Saturday, September 30, 2006

Making your assets work for you

There is no reason why lack of cash should present an insurmountable obstacle to sustained investment by the majority of businesses operating within manufacturing says an underwriter.

There is no reason why lack of cash should present an insurmountable obstacle to sustained investment by the majority of businesses operating within manufacturing and, more specifically, within the engineering sector. This is the strongly held view of Les Porter, Director of the engineering finance division of Close Asset Finance, which will be fielding its full underwriting team at MACH 2004. This means that anyone attending the exhibition will be able to place an order and secure the necessary funding at the same time.

In fact, at the previous MACH exhibition Close Asset Finance advanced GBP 1.5 million as a direct result of this hands-on approach, while receiving enquiries totalling GBP 10.5 million from visitors to the National Exhibition Centre.

'Manufacturing has had a very difficult time of it in recent years,' he says, 'but it can still lay claim to substantial assets in the form of existing equipment and premises.' And it is these assets that can fund new initiatives to help individual companies, irrespective of size, to become more efficient and productive, and by definition more globally competitive and profitable.

The first finance company to be elected as a member of the Manufacturing Technologies Association (MTA) and the European Association of Machine Tool Merchants (EAMTM), Close Asset Finance attributes its success - monthly turnover is in excess of GBP 4 million and growing - to its understanding of the machine tool industry, the industry's customers and the needs of manufacturing as a whole.

A wholly owned subsidiary of Close Brothers, the UK's largest independent investment bank, Close Asset Finance focuses on the significance of a proposed investment and its potential impact on a business as a whole.

The engineering finance division's senior management team's unrivalled knowledge of manufacturing coupled with extensive underwriting experience underpins a flexibility of approach that, since 1998, has enabled many UK companies to benefit from 'making their assets sweat for them'.

By this Porter means that it is usually far more effective to fund, say, the purchase of a new machine with asset finance than to tie up a bank overdraft facility that is of much greater benefit as a source of working capital.

But what the customer really needs, he adds, 'is someone who appreciates that investment is not just about installing a machine.

It's about such things as operator training that need to be done before that machine begins to generate revenue.

And it's about suggesting innovative ways to fund the total investment and enabling the customer to obtain the maximum return for the minimum of risk.' He points out that someone running a small engineering business may find it difficult to put his case across to people who don't understand engineering and this is where specialist knowledge comes into play.

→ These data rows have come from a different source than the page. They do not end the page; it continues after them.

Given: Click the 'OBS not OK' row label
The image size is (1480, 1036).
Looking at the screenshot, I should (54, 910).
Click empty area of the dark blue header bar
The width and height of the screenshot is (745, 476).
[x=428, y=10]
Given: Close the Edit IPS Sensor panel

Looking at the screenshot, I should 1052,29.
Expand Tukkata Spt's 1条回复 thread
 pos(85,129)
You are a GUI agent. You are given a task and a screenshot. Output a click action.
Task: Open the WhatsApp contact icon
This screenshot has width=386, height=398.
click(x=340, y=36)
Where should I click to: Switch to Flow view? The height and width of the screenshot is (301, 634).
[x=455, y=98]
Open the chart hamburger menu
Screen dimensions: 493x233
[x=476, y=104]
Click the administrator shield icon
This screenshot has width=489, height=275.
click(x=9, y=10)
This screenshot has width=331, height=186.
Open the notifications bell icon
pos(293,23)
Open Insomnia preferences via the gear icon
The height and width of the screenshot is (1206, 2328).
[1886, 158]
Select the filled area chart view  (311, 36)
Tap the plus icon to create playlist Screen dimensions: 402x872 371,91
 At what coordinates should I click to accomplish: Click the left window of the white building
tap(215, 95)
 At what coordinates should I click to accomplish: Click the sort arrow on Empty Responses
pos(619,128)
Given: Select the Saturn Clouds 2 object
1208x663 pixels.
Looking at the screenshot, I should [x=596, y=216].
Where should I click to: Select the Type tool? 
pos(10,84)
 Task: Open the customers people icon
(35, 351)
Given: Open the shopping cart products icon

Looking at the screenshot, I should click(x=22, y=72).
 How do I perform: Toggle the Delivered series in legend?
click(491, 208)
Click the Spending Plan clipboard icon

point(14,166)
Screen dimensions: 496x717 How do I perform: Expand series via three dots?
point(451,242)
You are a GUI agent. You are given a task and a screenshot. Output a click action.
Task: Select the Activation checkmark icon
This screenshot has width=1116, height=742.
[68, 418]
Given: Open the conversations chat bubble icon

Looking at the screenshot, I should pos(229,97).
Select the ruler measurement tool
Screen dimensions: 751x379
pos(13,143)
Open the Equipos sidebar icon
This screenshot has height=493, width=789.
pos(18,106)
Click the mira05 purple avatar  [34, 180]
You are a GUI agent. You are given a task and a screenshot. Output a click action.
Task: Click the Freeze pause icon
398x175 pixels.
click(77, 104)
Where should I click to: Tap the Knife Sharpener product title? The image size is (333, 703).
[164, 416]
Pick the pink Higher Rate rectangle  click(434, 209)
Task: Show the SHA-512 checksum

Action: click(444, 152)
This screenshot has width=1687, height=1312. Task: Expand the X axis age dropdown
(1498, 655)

The engineering finance division is able to tailor a capital release scheme to unlock some of the equity within existing machines and other equipment, which can then be used as a cash deposit to support new investment, or existing finance agreements can be restructured to allow new investment to take place while preserving the cash-flow outgoings of a business.

From a new 2500ft2 office on the outskirts of Chester, a 27-strong team offers a variety of innovative and flexible financing solutions, often on behalf of suppliers who prefer their name to headline the options available to their customers.

The objective, says Porter, 'is to encourage people to review the options open to them and to make the most of the opportunities a review will uncover'.

Among these options are hire purchase, finance lease and operating lease agreements that can be tailored such that a minimal deposit or even no deposit at all is required.

All of these options provide Close Asset Finance customers, either directly or indirectly, with fixed monthly payments that are readily affordable.

'We are happy to consider a wide variety of agreement structures,' says Porter, 'taking into account the deposit, the repayment structure required and the term of the loan.

But whatever is proposed, we are aware that it is in neither of our interests for a customer's business to go to the wall.